Renunciation of citizenship is not riskless. Such a decision will set citizens free from future liability, but may subject them to IRS penalties for prior non-compliance. In addition, for covered expatriates, those having two million in assets or $145,000 in average annual tax liability over the last five years, an exit tax is also required.
To appreciate the uncertainty and duress faced by US citizens living abroad, a couple of hypothetical situations are useful. International tax lawyer Phil Hodgen partly inspired the following hypothetical cases:
Hypothetical Case 1: Jim lives in a foreign country and has dutifully filed a US income tax return each year, but was unaware of FBAR filing retirements. Jim operates eight accounts: four retirement accounts (which he reported on his annual tax returns), two trading accounts, a checking account and a high interest savings account. The highest balance in these accounts is $1,000,000 over the last six years. His current balance is $800,000 after the market dip.
Jim doesn’t know what to do. After great worry, he enters the Voluntary Disclosure Program. The IRS assesses Jim a $250,000 FBAR penalty. In order to pay the penalty, Jim must withdraw funds from his retirement accounts forcing an additional tax liability of $100,000 on the income. Jim is no longer able to retire because his $800,000 has been reduced to $450,000, solely as a result of IRS capriciousness.
Hypothetical case 2: Nancy is a teacher and mother of three, married to a citizen of the foreign country where she has lived for fifteen years. She dutifully filed her taxes in the US, but never knew about FBAR. A friend entered the Voluntary Disclosure Program and was assessed $14,000. She contemplates the renunciation of American citizen, because her foreign husband owns a successful business and Nancy is a signer on business accounts. She fears exposing her husband’s business to the IRS and also fears that upon her death, the IRS will seek its pound of flesh from her estate. She renounces citizenship, though it breaks her heart.
Abuse Of the Law
FBAR was initially a harmless and little known embarrassment for the United States. It began as an ineffective attempt to stop money laundering. Like so many other laws (RICO, Homeland Security, etc.), it began with what some believed noble purposes, only to morph into a tyranny imposed upon law-abiding citizens. It is now a tool capable of arbitrary and oppressive expropriation of the wealth of millions of US citizens living abroad.
An insolvent government is a dangerous government. It is akin to a wounded and cornered animal. When conditions become really difficult, it is likely to do anything to survive. Arbitrariness in the interpretation of any law is dangerous to freedom, but especially so when government’s primary concern is survival rather than justice.
There are many reasons to be critical of FBAR. The following two will illustrate:
- Excessive fines: Ayn Rand said “The severity of the punishment must match the gravity of the crime.” This basic principle of human rights, enshrined in the Eighth Amendment, forbids excessive fines. It is immoral for the IRS to intimidate innocent citizens. Any law so uncertain that it could result in a loss of 50% of your wealth, depending upon the whims of the IRS, is not a law. It is government-sanctioned extortion.

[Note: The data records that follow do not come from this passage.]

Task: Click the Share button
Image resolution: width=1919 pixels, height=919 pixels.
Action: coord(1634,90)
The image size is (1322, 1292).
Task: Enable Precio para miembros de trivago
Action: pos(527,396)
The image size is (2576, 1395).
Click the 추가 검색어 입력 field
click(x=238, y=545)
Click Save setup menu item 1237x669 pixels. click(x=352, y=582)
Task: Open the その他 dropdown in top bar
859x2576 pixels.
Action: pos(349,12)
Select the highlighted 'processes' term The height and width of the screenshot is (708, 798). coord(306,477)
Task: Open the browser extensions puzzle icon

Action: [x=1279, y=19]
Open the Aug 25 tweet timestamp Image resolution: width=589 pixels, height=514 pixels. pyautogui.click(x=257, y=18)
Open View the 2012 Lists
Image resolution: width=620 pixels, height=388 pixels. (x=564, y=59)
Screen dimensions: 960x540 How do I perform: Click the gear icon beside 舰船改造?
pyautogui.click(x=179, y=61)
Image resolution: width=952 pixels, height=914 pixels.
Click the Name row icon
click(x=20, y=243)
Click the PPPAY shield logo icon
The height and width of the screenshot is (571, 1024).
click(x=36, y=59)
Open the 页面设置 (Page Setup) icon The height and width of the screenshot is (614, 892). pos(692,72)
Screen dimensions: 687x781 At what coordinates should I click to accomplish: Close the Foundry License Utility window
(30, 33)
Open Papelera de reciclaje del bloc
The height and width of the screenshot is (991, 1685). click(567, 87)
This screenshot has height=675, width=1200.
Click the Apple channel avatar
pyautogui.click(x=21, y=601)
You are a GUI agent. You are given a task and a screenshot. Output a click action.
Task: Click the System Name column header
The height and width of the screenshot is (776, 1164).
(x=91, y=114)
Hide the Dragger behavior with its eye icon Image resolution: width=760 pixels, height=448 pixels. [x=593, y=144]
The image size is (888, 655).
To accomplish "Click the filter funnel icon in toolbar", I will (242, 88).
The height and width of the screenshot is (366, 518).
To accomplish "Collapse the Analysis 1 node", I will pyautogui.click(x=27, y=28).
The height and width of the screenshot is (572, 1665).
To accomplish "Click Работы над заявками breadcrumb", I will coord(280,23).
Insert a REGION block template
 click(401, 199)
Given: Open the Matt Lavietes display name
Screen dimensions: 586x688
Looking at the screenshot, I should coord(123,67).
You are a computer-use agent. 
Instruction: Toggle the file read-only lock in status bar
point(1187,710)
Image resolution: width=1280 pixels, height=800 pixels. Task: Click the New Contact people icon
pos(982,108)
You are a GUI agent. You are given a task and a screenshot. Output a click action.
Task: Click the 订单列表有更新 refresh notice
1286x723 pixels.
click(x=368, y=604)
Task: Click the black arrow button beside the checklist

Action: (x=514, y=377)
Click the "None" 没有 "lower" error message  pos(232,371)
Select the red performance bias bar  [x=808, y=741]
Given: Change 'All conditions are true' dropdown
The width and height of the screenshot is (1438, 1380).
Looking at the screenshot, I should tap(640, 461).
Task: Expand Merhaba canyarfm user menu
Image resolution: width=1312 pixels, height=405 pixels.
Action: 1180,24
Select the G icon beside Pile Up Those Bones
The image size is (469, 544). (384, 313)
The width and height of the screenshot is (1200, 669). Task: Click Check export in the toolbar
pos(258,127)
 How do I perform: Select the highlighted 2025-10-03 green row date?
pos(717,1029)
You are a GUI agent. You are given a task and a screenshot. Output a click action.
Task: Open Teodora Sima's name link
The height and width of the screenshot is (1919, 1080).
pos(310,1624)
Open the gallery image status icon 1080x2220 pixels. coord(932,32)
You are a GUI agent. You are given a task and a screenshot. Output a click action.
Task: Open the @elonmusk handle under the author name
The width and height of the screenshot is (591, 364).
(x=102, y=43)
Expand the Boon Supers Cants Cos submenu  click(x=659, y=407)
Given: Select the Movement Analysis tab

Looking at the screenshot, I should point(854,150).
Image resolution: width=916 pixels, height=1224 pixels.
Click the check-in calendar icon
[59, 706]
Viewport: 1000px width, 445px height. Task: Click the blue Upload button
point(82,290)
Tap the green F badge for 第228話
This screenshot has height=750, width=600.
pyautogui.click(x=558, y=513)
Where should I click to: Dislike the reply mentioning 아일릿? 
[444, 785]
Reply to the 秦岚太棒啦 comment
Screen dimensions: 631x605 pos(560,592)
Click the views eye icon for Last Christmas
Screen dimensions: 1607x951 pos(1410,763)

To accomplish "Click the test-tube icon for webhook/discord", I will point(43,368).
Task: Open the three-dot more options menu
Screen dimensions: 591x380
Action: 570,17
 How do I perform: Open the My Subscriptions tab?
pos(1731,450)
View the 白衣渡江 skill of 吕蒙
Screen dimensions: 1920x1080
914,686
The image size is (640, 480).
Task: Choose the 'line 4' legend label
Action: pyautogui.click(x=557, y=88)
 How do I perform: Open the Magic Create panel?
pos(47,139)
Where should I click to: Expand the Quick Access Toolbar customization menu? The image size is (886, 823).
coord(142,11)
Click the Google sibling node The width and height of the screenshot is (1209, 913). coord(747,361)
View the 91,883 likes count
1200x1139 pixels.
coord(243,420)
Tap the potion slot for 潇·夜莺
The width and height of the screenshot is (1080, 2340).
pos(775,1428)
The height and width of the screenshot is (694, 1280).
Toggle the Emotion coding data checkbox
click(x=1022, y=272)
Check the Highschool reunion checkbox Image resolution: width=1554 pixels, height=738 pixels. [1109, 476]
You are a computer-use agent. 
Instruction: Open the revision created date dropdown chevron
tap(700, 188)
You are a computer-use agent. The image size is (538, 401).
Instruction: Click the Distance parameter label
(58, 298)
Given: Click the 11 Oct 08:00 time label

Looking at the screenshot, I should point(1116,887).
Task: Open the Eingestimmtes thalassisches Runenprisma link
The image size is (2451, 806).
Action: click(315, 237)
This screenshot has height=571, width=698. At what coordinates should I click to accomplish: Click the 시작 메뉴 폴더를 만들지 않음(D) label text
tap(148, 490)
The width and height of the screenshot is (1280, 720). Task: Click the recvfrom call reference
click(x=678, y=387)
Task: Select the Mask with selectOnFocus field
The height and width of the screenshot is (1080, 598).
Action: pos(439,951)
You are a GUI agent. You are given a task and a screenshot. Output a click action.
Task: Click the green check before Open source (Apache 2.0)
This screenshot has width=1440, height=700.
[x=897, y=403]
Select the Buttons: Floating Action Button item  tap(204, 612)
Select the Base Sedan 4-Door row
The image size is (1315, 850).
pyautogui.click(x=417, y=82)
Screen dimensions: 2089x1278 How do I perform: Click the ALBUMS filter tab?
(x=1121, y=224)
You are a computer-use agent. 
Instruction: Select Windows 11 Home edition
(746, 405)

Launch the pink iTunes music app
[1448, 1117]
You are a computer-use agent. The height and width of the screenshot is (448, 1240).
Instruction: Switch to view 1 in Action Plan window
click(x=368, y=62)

- Guilt Presumed: The Fourth Amendment protects (or was supposed to) citizens against arbitrary fishing expeditions by government. Probable cause is required. The FBAR requirements circumvent this Fourth Amendment right, in effect saying: “You will volunteer to open the door to your house and let us look inside. If you don’t, we will fine and/or imprison you.” The IRS demands bank information based on a presumption of guilt even though holding funds in a foreign bank account is no crime.
The term unintended consequences, a convenient euphemism for stupid policy or law, is appropriate. Some of the foreseeable outcomes are the following:
- An avalanche of US persons will renounce their citizenship. In July 2010, the State Department implemented a $450 fee for making a renunciation before a consular officer, presumably to exact additional income and possibly (highly unlikely) deter some from making the decision.
- Foreign banks and investors may decide doing business with the US is not worth the trouble of compliance with FACTA, particularly as the US economy collapses and the global economy shifts to the East.
- US Citizens abroad already find it challenging to open bank accounts both in US and in their countries of residence. This annoyance makes it more difficult for American companies and their employees to engage in foreign missions, business and trade.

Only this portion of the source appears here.